Il a bon dos, le devoir de mémoire
Soit donc Misha, petite fille juive qui, suite à l’arrestation de ses parents, fugue de chez la famille de « Français moyens » qui l’a recueillie et entame courageusement un long périple à pied pour retrouver papa et maman loin à l’est de l’Europe, ignorant que leur voyage à eux sera sans retour. Cheminant péniblement à travers bois, elle rencontrera, entre autres aventures, une louve avec qui elle nouera une affection particulière qui l’aidera à survivre dans la nature. Les premières séquences de cette édifiante histoire, consacrées à la vie semi-clandestine de Misha et sa famille, donnent un temps une certaine illusion de naturalisme sobre et maîtrisé, laissant la menace hors champ pour s’intéresser à l’intimité et aux timides espoirs d’une famille d’exclus. La présentation de la fillette, enfant remuante incarnée avec un certain naturel par la prometteuse Mathilde Goffart, n’est pas étrangère à cette impression. Mais la pudeur initiale de cet aperçu des années noires n’était qu’un refuge douillet. Les choses se gâtent sérieusement lorsqu’il faut affronter le sujet : les parents de la petite raflés, on assiste pendant un tiers de film à un afflux de personnages secondaires posés en bref portrait de la population française endurant le régime de Vichy. Soit des portraits d’un schématisme et d’une insipidité appelant moins aux témoignages de l’histoire qu’à l’imagerie télévisuelle, redessinant la démarcation caricaturale entre salauds et héros. Les uns : la famille d’accueil de Misha, branche bourgeoise des Thénardier, sauveurs par intérêt et collabos par prudence ; les autres : de bons vivants de la campagne résistant sous le manteau avec la gouaille de Guy Bedos. Tous sont incarnés avec l’accent et filmés avec le regard des téléfilms de France 3. La teneur du rapport de Véra Belmont avec ces pages délicates de l’histoire, on la mesure au temps et à l’application qu’elle consacre à étaler tel un devoir scolaire ces tristes schémas préconçus pour la vulgarisation au grand public, dépourvus de toute incarnation et dont le simplisme se subsiste à une réalité trop perturbante pour laisser le film faire les entrées qu’on lui destine.
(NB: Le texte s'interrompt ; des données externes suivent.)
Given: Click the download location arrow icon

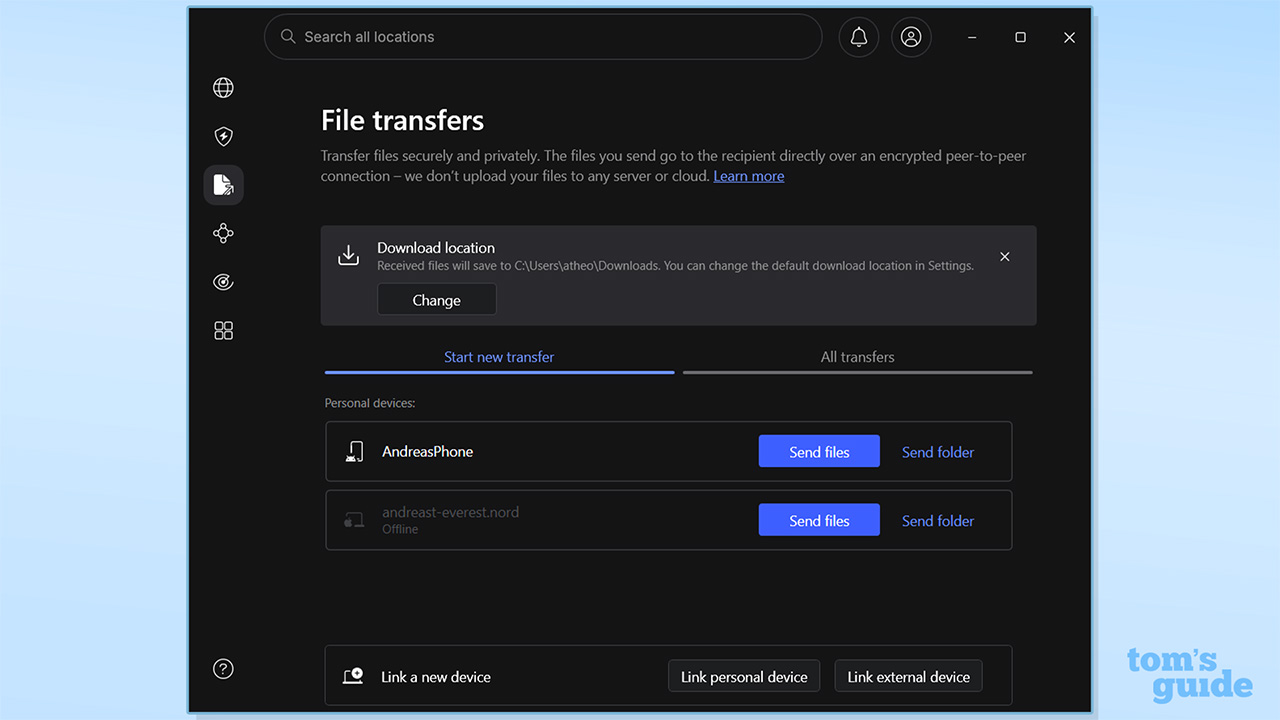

Le passage des considérations socio-historiques au récit de voyage en forêt apparaît comme une délivrance pour la réalisatrice, qui, comme acquittée de son devoir, peut alors s’attaquer au moteur véritable de son projet, loin du réel et près du spectacle pour toute la famille, avec enfant-actrice seule en scène ou face à des loups dressés. Ironiquement, le dénuement des décors forestiers semble participer à la mise au jour de tous les dosages de Belmont pour ajouter à la séduction de son objet filmique : invocation de l’innocence enfantine face à l’horreur connue du spectateur — idée sûrement empruntée à Benigni ; appels grossiers aux apparats du conte (le Petit Chaperon rouge, forcément immanquable) ; musique d’Émilie Simon, tout à fait hors de propos mais qu’on a sans doute cru « tendance » pour une exhibition animalière après La Marche de l’empereur. Mais ces trouvailles de marketing ne donnent pas plus de consistance à un cinéma désespérément informe et sans âme que ne le faisait la piètre représentation de la France occupée avec Bedos et compagnie. C’est d’ailleurs vers celle-ci que le film, comme pris de remords, finit par se retourner. La conclusion tient sur un carton au ton compassé, procédé pour le coup d’une grande hypocrisie, tant il résume froidement tout ce que Belmont s’est bien gardée de se risquer à mettre en scène : la prise de conscience de l’impensable, auquel elle préfère résolument le confort du prêt-à-penser.